▶ [Passage]:
** Begin **

131 Lexington St., East Boston. 617-567-4972.

Blue Ribbon Bar-B-Q
The barbecue here is some of the best in town. I could wax rhapsodic about the pulled pork sandwich, succulent shreds of meat piled on a soft roll, releasing their juices into the bread, creating some sort of cosmic perfection. . . . Wait, where am I? Ah, yes, attempting to talk about Blue Ribbon's barbecue sauces. Though the meat can be enough to put you into a blissful trance, the sauces spur harmonic convergence. They make every bite chime with tangysweethot completion.

There are plenty of offerings here - the South Carolina-style gold sauce, the North Carolina-style vinegar sauce - but I'm particularly fond of the Kansas City-style hot barbecue sauce. "It's hot, but with flavor and balance," says owner and pit master Geoff Janowski. "Balance is key. A lot of times a sauce will have too much vinegar, not enough sugar, not enough salt. It has got to dance on your tongue."

The hot barbecue sauce has plenty of ingredients on its dance card: tomato paste, Worcestershire sauce, pineapple juice, mustard, vinegar, brown sugar, and habaneros among them. There's no need to try anything crazy with this sauce; use it on barbecued ribs, brisket, chicken, and so on. But if you're inclined to push the envelope, serve it with a fish like mahi mahi and pineapple salsa.

** End **

▶ [To-do list]:
1 > Reproduce verbatim the records from the line with "Open the lifecycle rule link" to the line with "Action: pyautogui.click(x=325, y=126)", including both of those lines.
2 > Carry on the barbecue sauce review from its last sentence.
The barbecue review has no connection to the records that come after it.

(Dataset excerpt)

** Begin **

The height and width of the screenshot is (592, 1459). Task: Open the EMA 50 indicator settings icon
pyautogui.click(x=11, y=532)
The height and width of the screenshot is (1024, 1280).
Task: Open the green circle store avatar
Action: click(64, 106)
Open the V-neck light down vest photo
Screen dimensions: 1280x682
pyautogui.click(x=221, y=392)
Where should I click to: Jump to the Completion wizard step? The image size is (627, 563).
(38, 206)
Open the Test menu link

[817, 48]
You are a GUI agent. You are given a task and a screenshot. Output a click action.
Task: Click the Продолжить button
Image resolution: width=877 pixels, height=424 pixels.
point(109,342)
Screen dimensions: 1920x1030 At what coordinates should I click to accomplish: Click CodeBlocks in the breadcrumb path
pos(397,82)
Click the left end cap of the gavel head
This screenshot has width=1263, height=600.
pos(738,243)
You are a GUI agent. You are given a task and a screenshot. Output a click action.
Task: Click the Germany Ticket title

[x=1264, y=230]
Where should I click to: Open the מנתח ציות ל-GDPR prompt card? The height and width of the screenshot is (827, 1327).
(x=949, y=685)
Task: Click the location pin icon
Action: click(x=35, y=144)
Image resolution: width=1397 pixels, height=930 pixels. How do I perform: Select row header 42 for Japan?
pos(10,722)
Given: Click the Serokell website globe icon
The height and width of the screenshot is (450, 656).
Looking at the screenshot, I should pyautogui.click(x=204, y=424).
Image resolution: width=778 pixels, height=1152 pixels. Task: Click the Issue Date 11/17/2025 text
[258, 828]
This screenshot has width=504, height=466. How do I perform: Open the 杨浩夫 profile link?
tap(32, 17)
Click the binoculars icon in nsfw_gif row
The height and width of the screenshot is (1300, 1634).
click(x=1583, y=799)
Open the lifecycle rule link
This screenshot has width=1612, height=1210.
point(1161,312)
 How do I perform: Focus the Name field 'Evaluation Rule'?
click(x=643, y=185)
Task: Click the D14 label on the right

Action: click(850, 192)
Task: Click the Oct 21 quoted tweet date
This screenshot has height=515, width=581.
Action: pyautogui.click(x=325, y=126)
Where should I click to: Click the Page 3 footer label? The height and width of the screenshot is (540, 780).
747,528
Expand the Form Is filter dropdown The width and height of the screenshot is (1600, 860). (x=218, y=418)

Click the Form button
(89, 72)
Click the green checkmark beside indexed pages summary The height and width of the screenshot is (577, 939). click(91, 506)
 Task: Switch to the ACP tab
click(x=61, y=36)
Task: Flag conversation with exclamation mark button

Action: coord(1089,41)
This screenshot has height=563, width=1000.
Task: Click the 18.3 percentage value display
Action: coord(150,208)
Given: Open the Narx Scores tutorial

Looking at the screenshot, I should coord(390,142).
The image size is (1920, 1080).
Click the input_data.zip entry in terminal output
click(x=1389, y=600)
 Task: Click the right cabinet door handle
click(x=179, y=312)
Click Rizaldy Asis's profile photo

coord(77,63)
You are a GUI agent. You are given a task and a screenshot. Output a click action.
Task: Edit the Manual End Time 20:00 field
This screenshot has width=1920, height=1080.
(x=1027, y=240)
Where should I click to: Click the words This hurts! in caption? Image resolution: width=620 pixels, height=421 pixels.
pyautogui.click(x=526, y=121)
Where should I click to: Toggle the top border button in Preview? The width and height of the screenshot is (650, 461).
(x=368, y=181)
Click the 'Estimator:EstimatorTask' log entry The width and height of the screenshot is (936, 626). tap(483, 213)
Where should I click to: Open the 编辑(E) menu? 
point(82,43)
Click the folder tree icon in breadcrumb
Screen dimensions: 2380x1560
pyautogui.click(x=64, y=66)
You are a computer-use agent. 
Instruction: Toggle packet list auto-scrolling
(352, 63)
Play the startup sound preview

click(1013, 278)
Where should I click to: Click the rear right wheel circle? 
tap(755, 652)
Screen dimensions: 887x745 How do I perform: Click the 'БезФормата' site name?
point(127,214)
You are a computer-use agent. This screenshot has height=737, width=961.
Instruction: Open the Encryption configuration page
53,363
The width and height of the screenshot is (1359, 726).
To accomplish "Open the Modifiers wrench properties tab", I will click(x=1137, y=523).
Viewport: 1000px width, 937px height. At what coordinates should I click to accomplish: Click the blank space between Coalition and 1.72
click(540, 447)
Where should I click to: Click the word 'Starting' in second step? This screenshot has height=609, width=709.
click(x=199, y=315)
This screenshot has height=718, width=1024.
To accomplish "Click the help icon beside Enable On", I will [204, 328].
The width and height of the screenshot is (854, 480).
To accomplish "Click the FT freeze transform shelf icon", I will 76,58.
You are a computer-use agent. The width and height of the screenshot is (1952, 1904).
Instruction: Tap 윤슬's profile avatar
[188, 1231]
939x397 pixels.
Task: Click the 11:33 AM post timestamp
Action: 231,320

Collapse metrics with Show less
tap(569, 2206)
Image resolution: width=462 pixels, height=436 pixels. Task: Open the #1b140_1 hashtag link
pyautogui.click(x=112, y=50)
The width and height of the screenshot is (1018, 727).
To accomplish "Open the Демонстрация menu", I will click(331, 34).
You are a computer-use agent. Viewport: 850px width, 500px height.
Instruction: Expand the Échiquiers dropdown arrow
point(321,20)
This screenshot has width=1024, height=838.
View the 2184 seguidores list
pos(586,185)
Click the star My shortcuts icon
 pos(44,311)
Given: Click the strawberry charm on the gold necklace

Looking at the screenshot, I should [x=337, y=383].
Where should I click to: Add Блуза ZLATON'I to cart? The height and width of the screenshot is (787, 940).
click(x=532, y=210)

** End **

▶ [The results]:
1 >
Open the lifecycle rule link
This screenshot has width=1612, height=1210.
point(1161,312)
 How do I perform: Focus the Name field 'Evaluation Rule'?
click(x=643, y=185)
Task: Click the D14 label on the right

Action: click(850, 192)
Task: Click the Oct 21 quoted tweet date
This screenshot has height=515, width=581.
Action: pyautogui.click(x=325, y=126)

2 >
1375 Washington St., West Newton. 617-332-2583. 908 Massachusetts Ave., Arlington. 781-648-7427.

When all those folks in LA excitedly talk about their Kogi truck - which delivers Korean barbecue tacos around the city, announcing its whereabouts via Twitter - yes, I do feel a bit jealous. But then I think, well, we've got Chacarero and they don't. The two branches specialize in Chilean sandwiches on round rolls, somewhere between hard and soft, filled with steak, chicken, or both; lettuce, tomatoes, and green beans; Muenster cheese and avocado spread; and hot sauce. Otherwise-harried people will regularly wait on Chacarero's long lunchtime lines without complaint.

It's hard to say what makes the sandwiches so compelling. The green beans go a long way, bringing a different kind of crunch to the mix. The avocado spread does not hurt, creamy and fresh. But my vote goes to the hot sauce. There are two versions, medium and spicy. Owner Juan Hurtado won't divulge what's in them, beyond jalapenos in the former and habaneros in the latter. Both are great. The milder one is warming; a big mouthful of the habanero version will clear your sinuses and make your eyes water. Though the formula is top secret, Hurtado is bottling the sauce, and it should be on supermarket shelves in a few months. Then you'll be able to create your own Chacarero sandwich at home. Don't forget the green beans and avocado.

26 Province St., Boston. 617-367-1167. 101 Arch St., Boston. 617-542-0392.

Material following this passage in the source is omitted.